Retyping the records exactly is the whole task.

*Available data*

========================

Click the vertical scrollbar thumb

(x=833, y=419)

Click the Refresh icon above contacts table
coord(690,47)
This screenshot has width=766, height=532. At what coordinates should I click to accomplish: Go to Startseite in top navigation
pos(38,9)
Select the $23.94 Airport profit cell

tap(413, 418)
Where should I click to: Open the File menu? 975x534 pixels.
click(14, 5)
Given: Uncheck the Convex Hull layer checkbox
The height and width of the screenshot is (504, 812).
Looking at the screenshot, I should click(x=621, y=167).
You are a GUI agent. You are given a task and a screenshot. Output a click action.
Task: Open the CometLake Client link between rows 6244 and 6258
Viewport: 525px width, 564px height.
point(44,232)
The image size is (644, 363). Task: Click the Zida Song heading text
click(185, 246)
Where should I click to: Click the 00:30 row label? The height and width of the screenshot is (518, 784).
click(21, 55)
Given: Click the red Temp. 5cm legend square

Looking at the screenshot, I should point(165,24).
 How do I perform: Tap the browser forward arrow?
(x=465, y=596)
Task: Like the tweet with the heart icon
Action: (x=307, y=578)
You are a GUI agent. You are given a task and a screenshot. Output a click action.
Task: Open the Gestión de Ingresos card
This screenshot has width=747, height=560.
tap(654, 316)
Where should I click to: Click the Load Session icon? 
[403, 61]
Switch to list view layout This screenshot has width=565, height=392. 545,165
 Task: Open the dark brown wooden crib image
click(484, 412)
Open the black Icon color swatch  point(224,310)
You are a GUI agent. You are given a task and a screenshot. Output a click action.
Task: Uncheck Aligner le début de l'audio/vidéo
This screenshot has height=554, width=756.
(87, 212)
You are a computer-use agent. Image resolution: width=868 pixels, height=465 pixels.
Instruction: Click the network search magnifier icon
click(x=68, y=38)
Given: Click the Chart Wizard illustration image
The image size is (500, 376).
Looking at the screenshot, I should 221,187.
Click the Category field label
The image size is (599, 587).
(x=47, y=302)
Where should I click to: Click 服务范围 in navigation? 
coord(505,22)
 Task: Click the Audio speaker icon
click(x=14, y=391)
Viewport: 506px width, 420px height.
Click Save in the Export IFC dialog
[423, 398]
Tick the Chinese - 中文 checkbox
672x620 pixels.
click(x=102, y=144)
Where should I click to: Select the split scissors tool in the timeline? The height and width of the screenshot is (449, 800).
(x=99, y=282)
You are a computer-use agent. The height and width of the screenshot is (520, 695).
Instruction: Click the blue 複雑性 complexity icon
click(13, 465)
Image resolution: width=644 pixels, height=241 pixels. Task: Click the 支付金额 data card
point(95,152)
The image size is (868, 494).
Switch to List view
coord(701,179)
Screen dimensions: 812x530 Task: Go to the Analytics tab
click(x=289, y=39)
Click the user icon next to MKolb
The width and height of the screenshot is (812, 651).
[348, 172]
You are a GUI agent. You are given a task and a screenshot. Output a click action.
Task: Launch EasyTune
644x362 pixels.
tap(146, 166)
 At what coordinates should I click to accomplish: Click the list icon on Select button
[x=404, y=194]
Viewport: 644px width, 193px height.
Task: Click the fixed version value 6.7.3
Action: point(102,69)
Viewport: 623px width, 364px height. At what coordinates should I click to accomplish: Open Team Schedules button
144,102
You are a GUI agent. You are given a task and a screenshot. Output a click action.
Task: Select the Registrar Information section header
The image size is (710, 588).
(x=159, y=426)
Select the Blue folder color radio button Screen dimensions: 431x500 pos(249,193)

========================

*Task response*
Click the vertical scrollbar thumb

(x=833, y=419)

Click the Refresh icon above contacts table
coord(690,47)
This screenshot has width=766, height=532. At what coordinates should I click to accomplish: Go to Startseite in top navigation
pos(38,9)
Select the $23.94 Airport profit cell

tap(413, 418)
Where should I click to: Open the File menu? 975x534 pixels.
click(14, 5)
Given: Uncheck the Convex Hull layer checkbox
The height and width of the screenshot is (504, 812).
Looking at the screenshot, I should click(x=621, y=167).
You are a GUI agent. You are given a task and a screenshot. Output a click action.
Task: Open the CometLake Client link between rows 6244 and 6258
Viewport: 525px width, 564px height.
point(44,232)
The image size is (644, 363). Task: Click the Zida Song heading text
click(185, 246)
Where should I click to: Click the 00:30 row label? The height and width of the screenshot is (518, 784).
click(21, 55)
Given: Click the red Temp. 5cm legend square

Looking at the screenshot, I should point(165,24).
 How do I perform: Tap the browser forward arrow?
(x=465, y=596)
Task: Like the tweet with the heart icon
Action: (x=307, y=578)
You are a GUI agent. You are given a task and a screenshot. Output a click action.
Task: Open the Gestión de Ingresos card
This screenshot has width=747, height=560.
tap(654, 316)
Where should I click to: Click the Load Session icon? 
[403, 61]
Switch to list view layout This screenshot has width=565, height=392. 545,165
 Task: Open the dark brown wooden crib image
click(484, 412)
Open the black Icon color swatch  point(224,310)
You are a GUI agent. You are given a task and a screenshot. Output a click action.
Task: Uncheck Aligner le début de l'audio/vidéo
This screenshot has height=554, width=756.
(87, 212)
You are a computer-use agent. Image resolution: width=868 pixels, height=465 pixels.
Instruction: Click the network search magnifier icon
click(x=68, y=38)
Given: Click the Chart Wizard illustration image
The image size is (500, 376).
Looking at the screenshot, I should 221,187.
Click the Category field label
The image size is (599, 587).
(x=47, y=302)
Where should I click to: Click 服务范围 in navigation? 
coord(505,22)
 Task: Click the Audio speaker icon
click(x=14, y=391)
Viewport: 506px width, 420px height.
Click Save in the Export IFC dialog
[423, 398]
Tick the Chinese - 中文 checkbox
672x620 pixels.
click(x=102, y=144)
Where should I click to: Select the split scissors tool in the timeline? The height and width of the screenshot is (449, 800).
(x=99, y=282)
You are a computer-use agent. The height and width of the screenshot is (520, 695).
Instruction: Click the blue 複雑性 complexity icon
click(13, 465)
Image resolution: width=644 pixels, height=241 pixels. Task: Click the 支付金额 data card
point(95,152)
The image size is (868, 494).
Switch to List view
coord(701,179)
Screen dimensions: 812x530 Task: Go to the Analytics tab
click(x=289, y=39)
Click the user icon next to MKolb
The width and height of the screenshot is (812, 651).
[348, 172]
You are a GUI agent. You are given a task and a screenshot. Output a click action.
Task: Launch EasyTune
644x362 pixels.
tap(146, 166)
 At what coordinates should I click to accomplish: Click the list icon on Select button
[x=404, y=194]
Viewport: 644px width, 193px height.
Task: Click the fixed version value 6.7.3
Action: point(102,69)
Viewport: 623px width, 364px height. At what coordinates should I click to accomplish: Open Team Schedules button
144,102
You are a GUI agent. You are given a task and a screenshot. Output a click action.
Task: Select the Registrar Information section header
The image size is (710, 588).
(x=159, y=426)
Select the Blue folder color radio button Screen dimensions: 431x500 pos(249,193)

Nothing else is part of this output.